Richard Branson’s Virgin Atlantic Facing Tough Economic Times

In later April this year, CTV News published an article on its website explaining how Business magnate, Richard Branson had embarked on offering his island as collateral. The move was a bid to salvage Virgin Australia and Virgin Atlantic from possible collapse. CTV noted that it would take government intervention to see Branson’s large business through the Covid-19 lest it will collapse.

In an earlier statement, Branson had said that the large airline needed the Australian and U.K. governments to chip in financially to boost the company that was facing uncertainties. The announcements came after the stalling of most of its flight schedules because of the Covid-19 regulations across countries. Branson’s companies that largely depend on airline activities received a significant blow because of the strict rules that forced many airlines to look for alternative means to finance their activities.

Offering Necker Estate as Collateral to manage the crisis

In a letter addressing his employees, Branson noted the importance of Virgin Atlantic and Australia in giving British Airways competition, preventing monopoly, and enhancing the provision of better airline services. Having pumped an estimated $250 million into his group of companies to cushion them from the shock of the impacts of Covid-19, Branson said that he was ready to go a mile to support the companies.

He announced that he would offer his Caribbean Island’s Necker estate as collateral to secure funds to retain his employees as the companies were no longer generating income. He expressed his desire to obtain a commercial loan of an undisclosed amount from a U.K. bank to finance his group of companies.

Recently, Branson said that he would further inject two-hundred million sterling pounds to Virgin Atlantic to enable the company to survive the impacts of the Covid-19 pandemic. The contribution would be part of the total of 900 million pounds Virgin Atlantic’s Covid-19 rescue package. He said that he would channel the funds to the airline from the Virgin Group’s coughers. Part of the funds will come from the proceeds that the magnate received following the sale his shares totaling $500 million in his hospitality business, Virgin Galactic.

Earlier, Branson had 400 million pounds agreement with the carrier’s majority shareholders, U.S. Delta Airlines (49% shares), and Virgin Group to boost Virgin Atlantic. As part of the deal, Virgin Group agreed to defer the 20 million that Virgin Atlantic pays annually to use the group’s brand. On the other hand, Delta would forgo the payments that it spends on ticketing systems and I.T. Virgin Atlantic has also been making efforts to attract new private investors to fund it to a tune of 250 million pounds. Some of the prominent companies that have shown interest in the deal include Elliott and Davidson Kempner Capital and Centerbridge Partners, a private equity group company.

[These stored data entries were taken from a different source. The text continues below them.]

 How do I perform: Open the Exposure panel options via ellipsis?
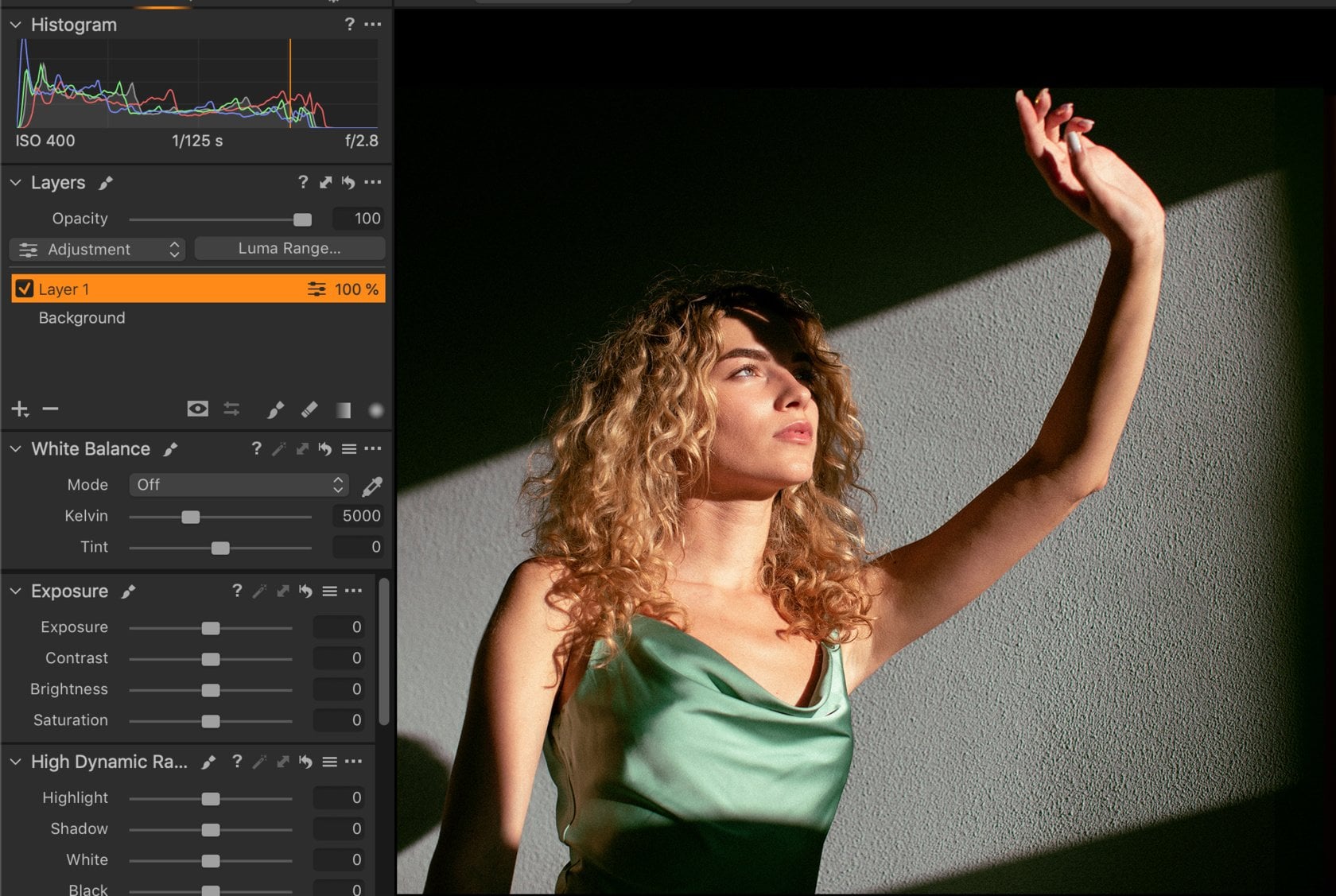click(x=353, y=591)
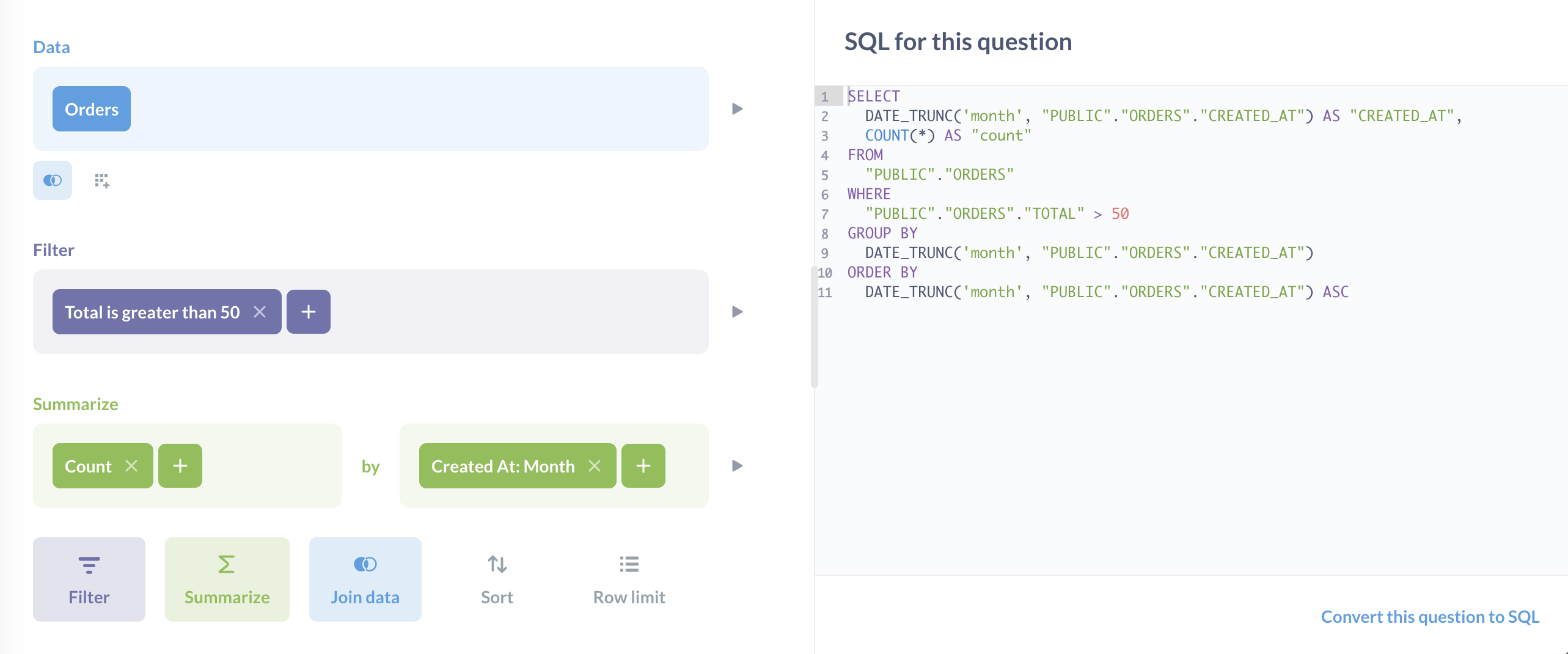Select the Join data tool at the bottom
Screen dimensions: 1568x654
point(365,579)
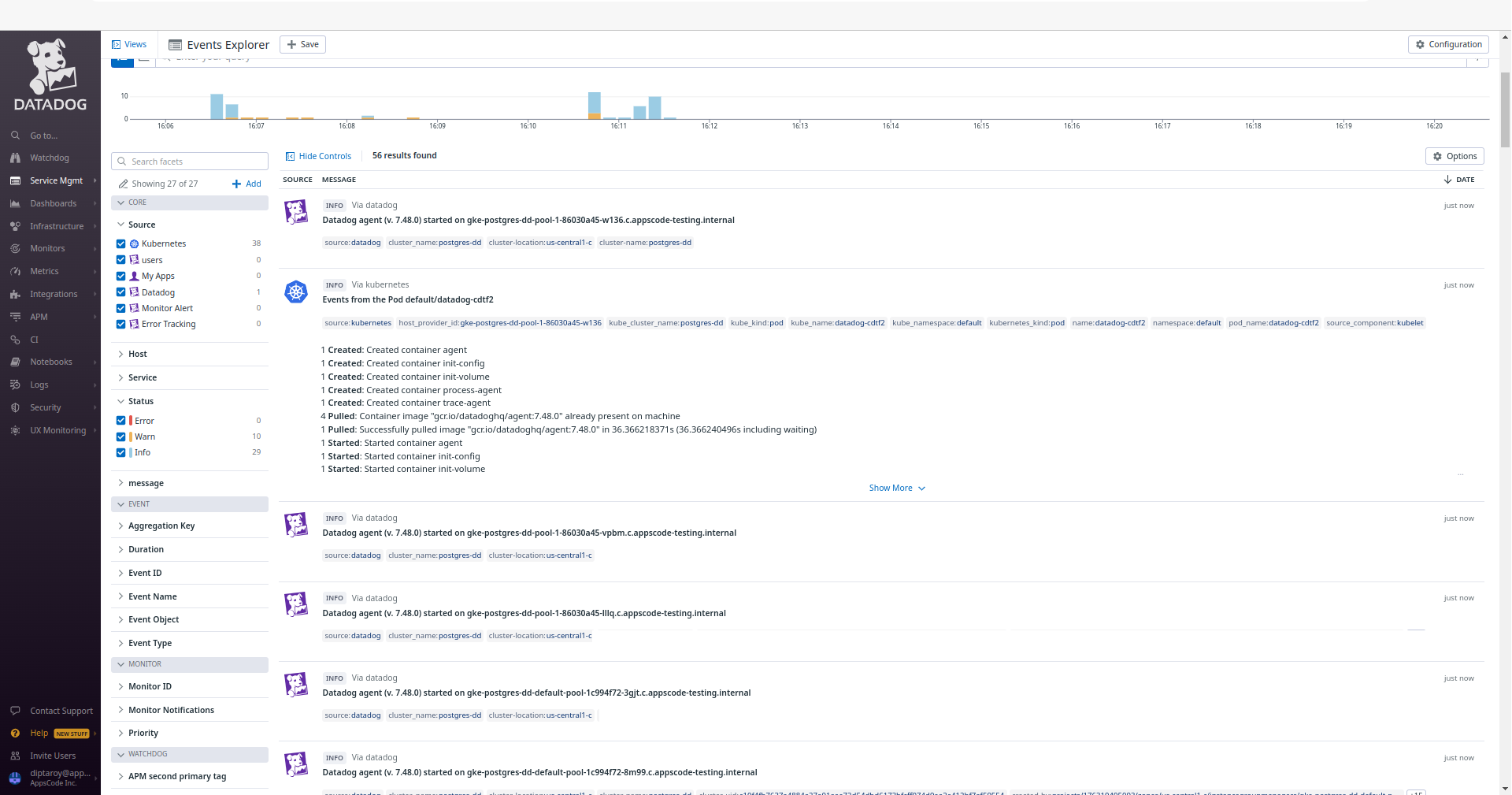This screenshot has height=795, width=1512.
Task: Open Watchdog from the sidebar
Action: [48, 158]
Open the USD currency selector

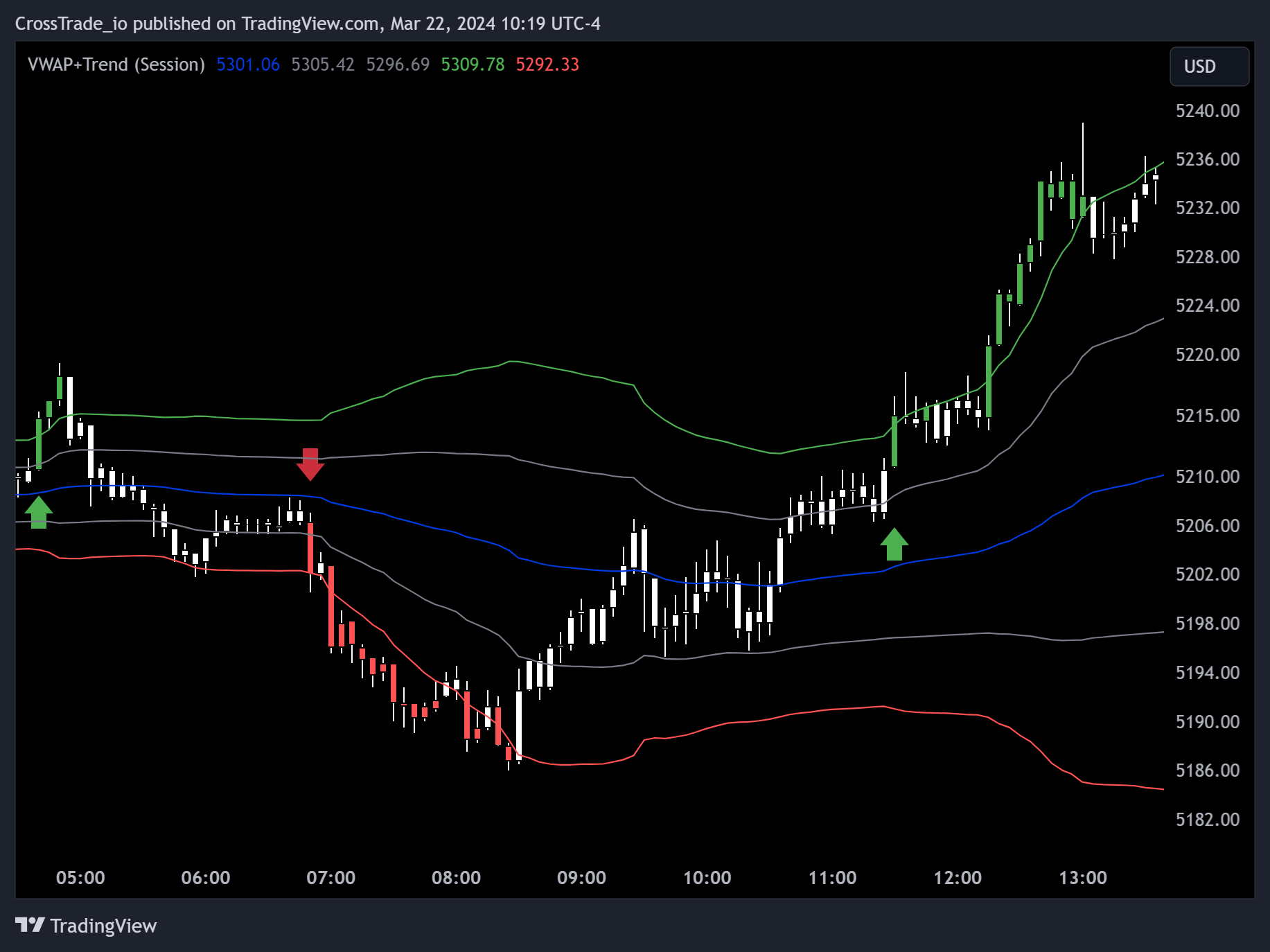coord(1209,67)
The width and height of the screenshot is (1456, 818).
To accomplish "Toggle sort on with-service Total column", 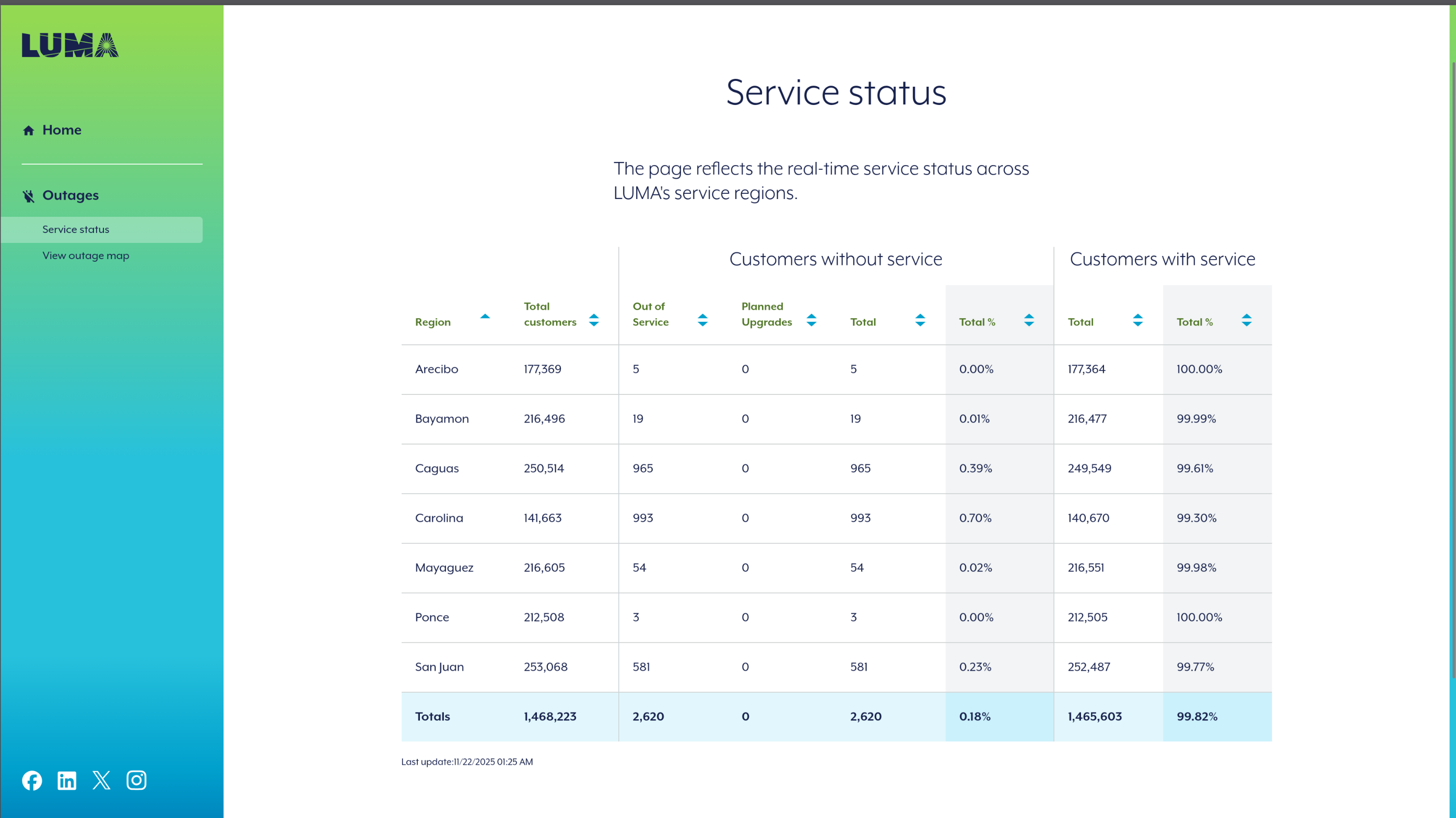I will tap(1138, 321).
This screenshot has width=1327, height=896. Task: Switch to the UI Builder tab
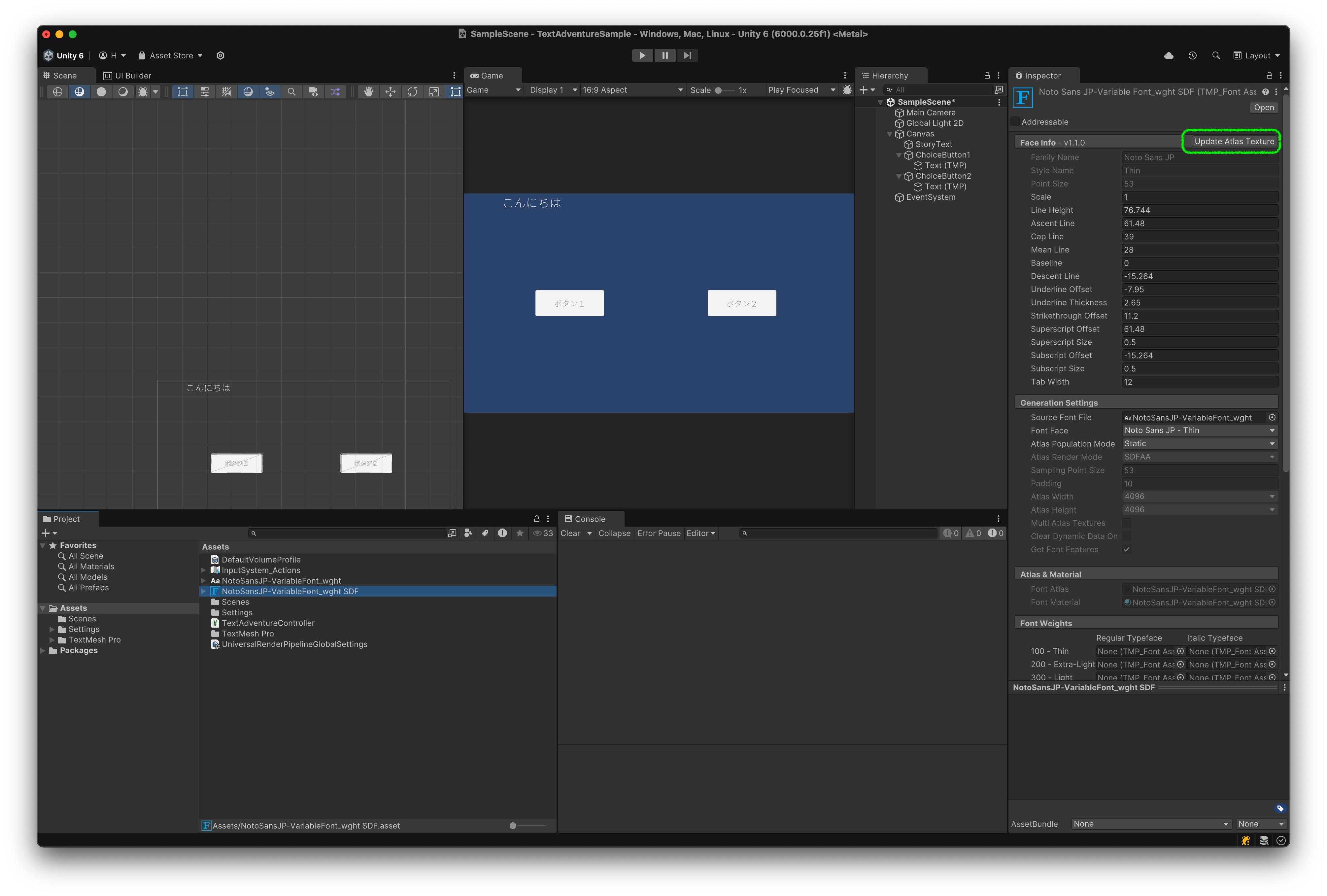click(127, 75)
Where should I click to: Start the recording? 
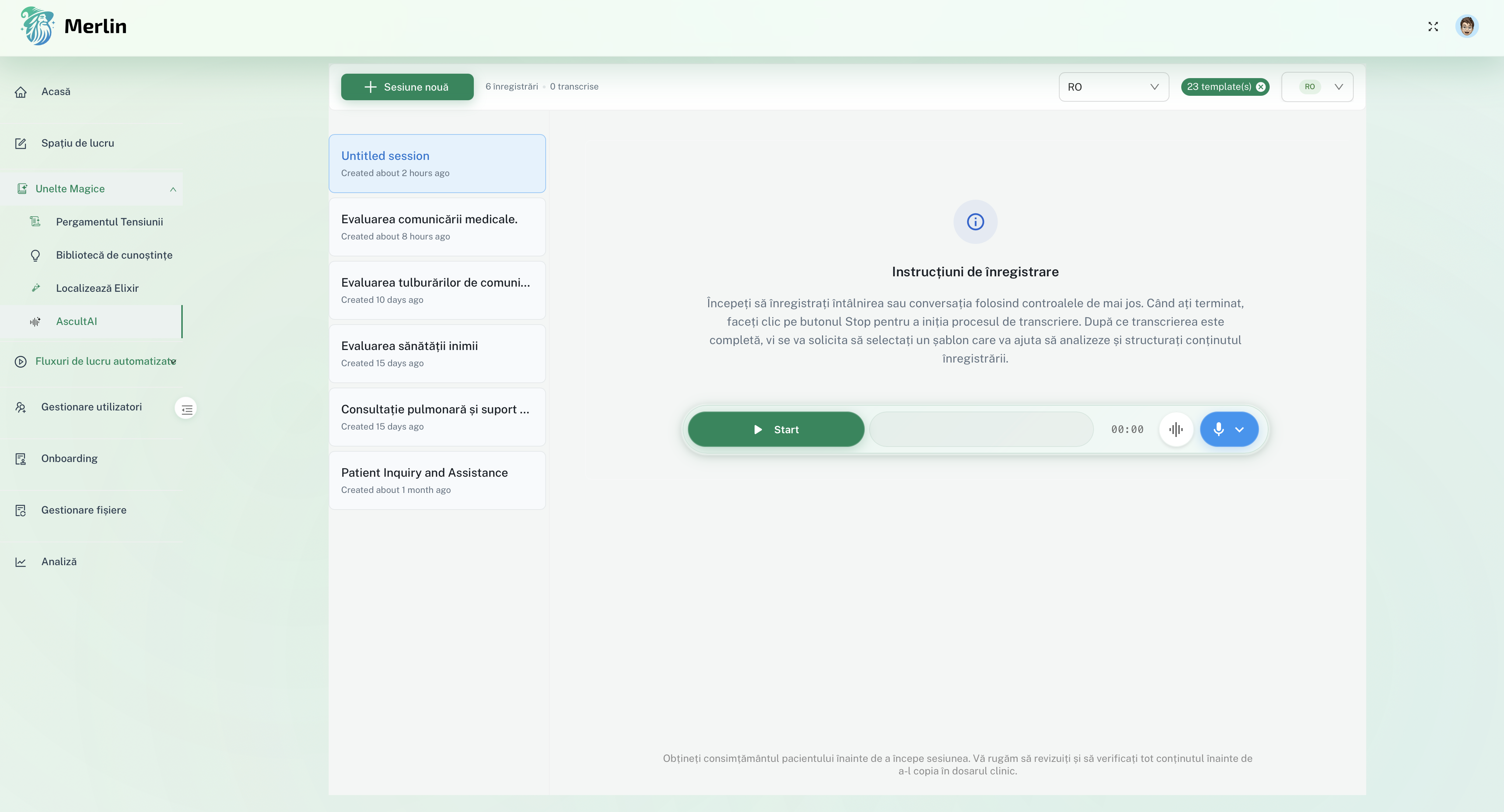point(775,429)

Negotiations between the interested investors and the troubled Virgin Atlantic have been taking place to bail the airline. Another relief of 200 million came for Virgin Atlantic’s suppliers, including aircraft company Airbus. After it expressed its non-commitment to using tax-payers’ funds to keep Virgin Atlantic afloat, Branson received a blow from the government. However, Branson has been holding talks with the government to reconsider its strict measures that have significantly affected the large airline. The proposals include the impact of how the quarantining of passengers arriving in the U.K. is changing travel decisions and the company’s clients.

The government decided to rule out the possibility of funding Branson’s company forced the magnate to explore different avenues of raising funds to see his airline through the Covid-19 pandemic. Virgin Atlantic has also embarked on other cost-cutting strategies, such as laying off at least 3,000 of its staff and shutting down some operations such as Gatwick. The company is expected to declare over 30% of its workforce redundant. Employees will also undergo pay-cuts as part of the move to cut on the company’s expenditures during these financially challenging times. However, Branson indicated his determination to ensure that Virgin Atlantic survives the impacts of the Covid-19 pandemic.